=== Exercise input ===
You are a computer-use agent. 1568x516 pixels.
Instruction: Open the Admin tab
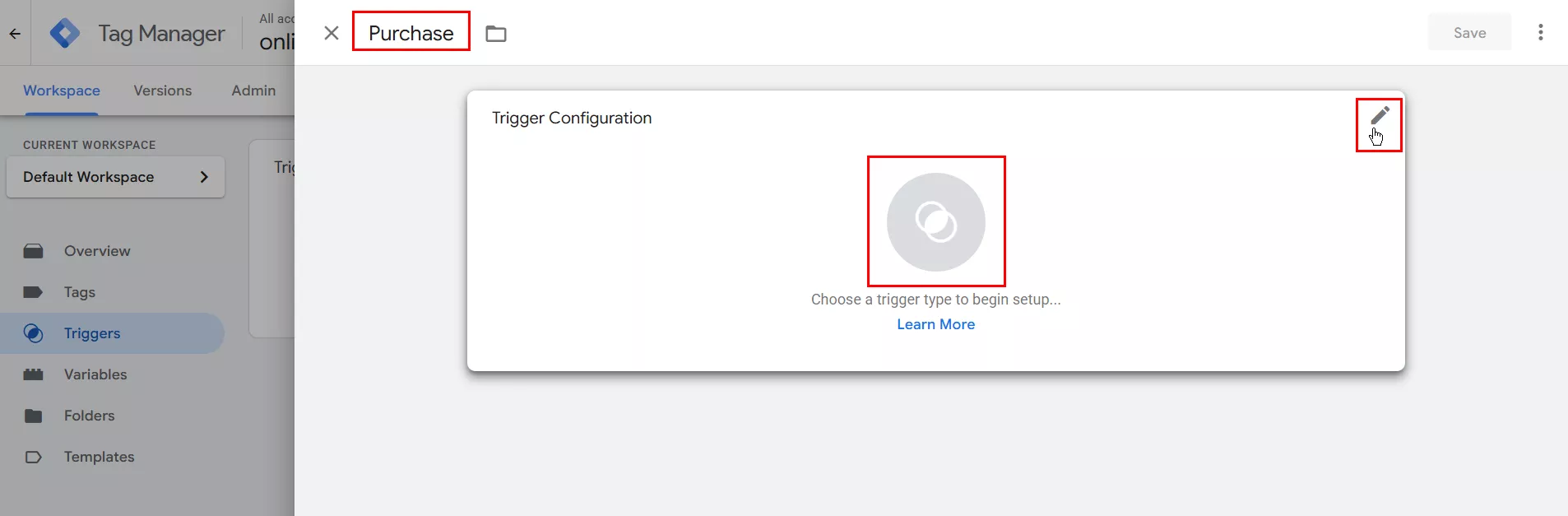click(253, 91)
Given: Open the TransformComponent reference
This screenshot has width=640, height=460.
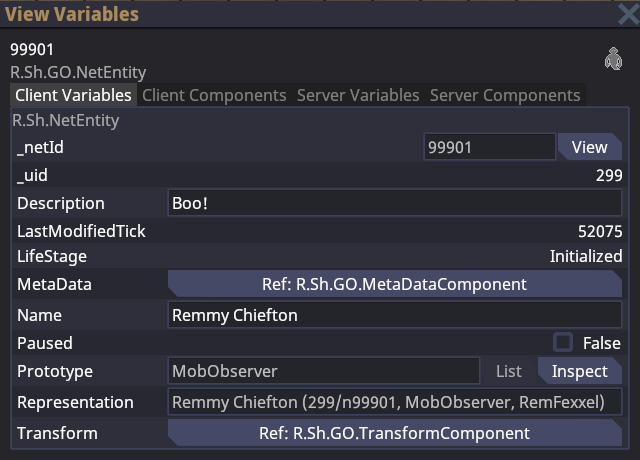Looking at the screenshot, I should [394, 433].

=== Prompt ===
Copy every entry exactly; drop the pictures.

=== Solution to the problem ===
You are a computer-use agent. 1568x516 pixels.
Instruction: Open the Admin tab
click(253, 91)
Given: Open the TransformComponent reference
This screenshot has width=640, height=460.
Looking at the screenshot, I should [394, 433].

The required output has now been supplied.